[Dataset entries]
Start of Block

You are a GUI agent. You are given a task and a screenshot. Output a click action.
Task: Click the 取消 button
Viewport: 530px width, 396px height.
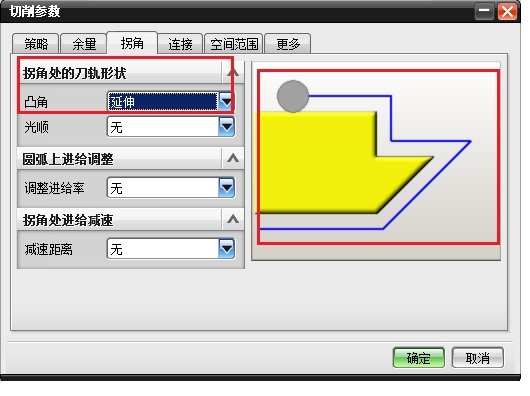coord(478,357)
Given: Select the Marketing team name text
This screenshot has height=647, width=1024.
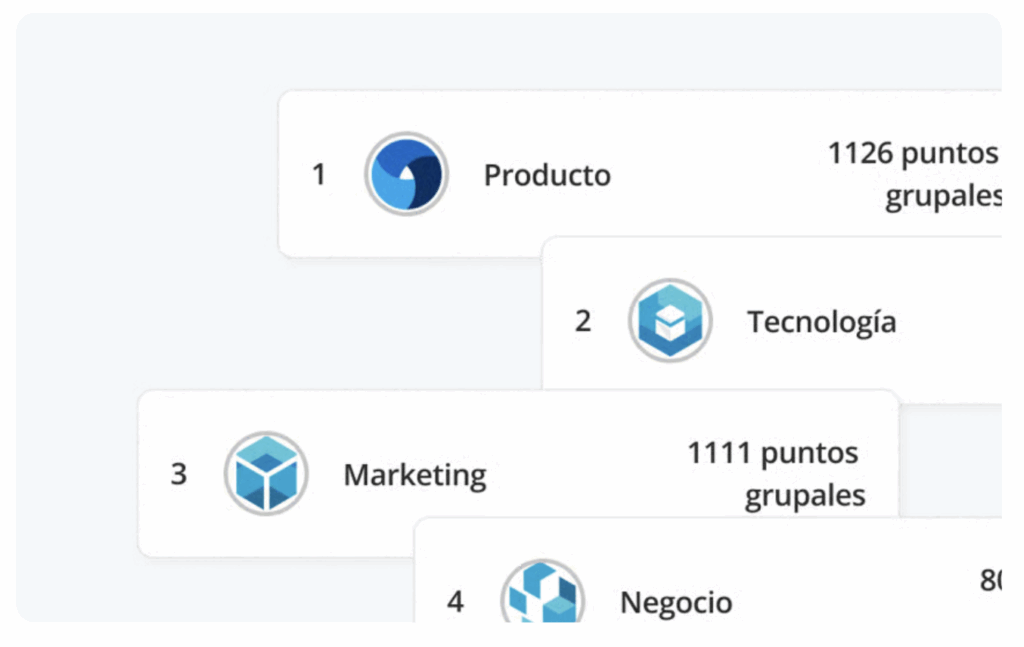Looking at the screenshot, I should pos(414,475).
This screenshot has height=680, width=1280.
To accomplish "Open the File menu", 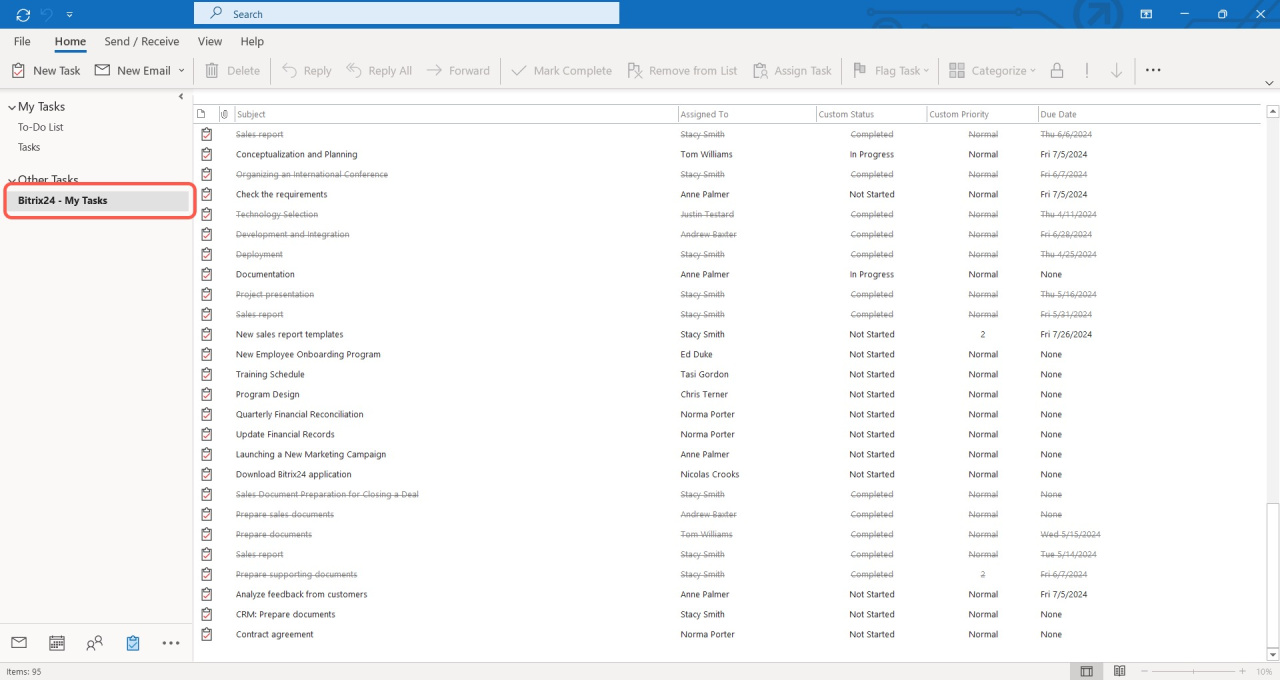I will 22,42.
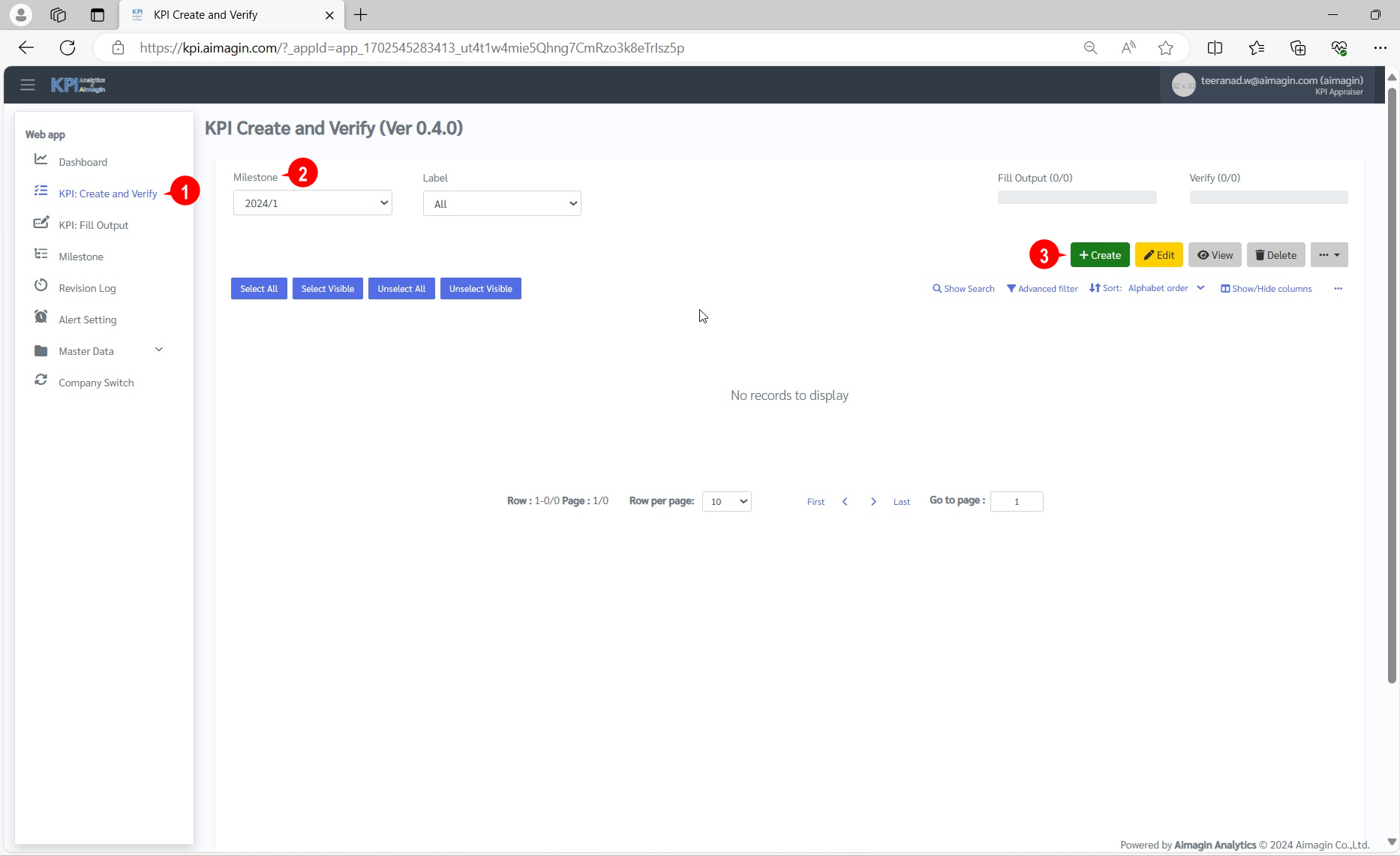This screenshot has width=1400, height=856.
Task: Open the hamburger menu in header
Action: pos(28,85)
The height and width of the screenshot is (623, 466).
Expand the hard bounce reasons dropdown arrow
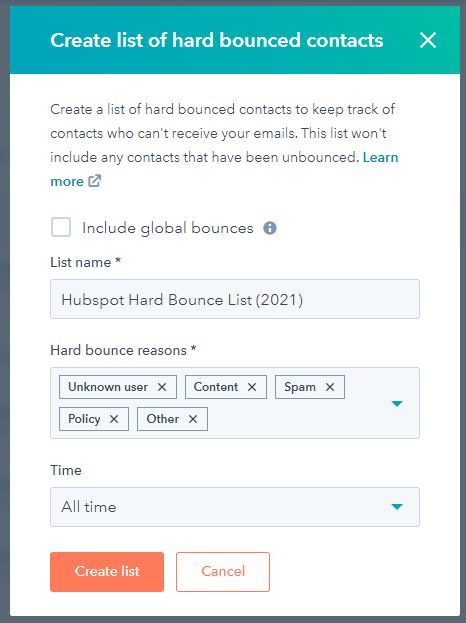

End of Block

The lines needed run from the first line of the records through the line containing "Given: Select the Marketing team name text", both included. Restate them word for word, without pictures.

You are a GUI agent. You are given a task and a screenshot. Output a click action.
Task: Click the 取消 button
Viewport: 530px width, 396px height.
coord(478,357)
Given: Select the Marketing team name text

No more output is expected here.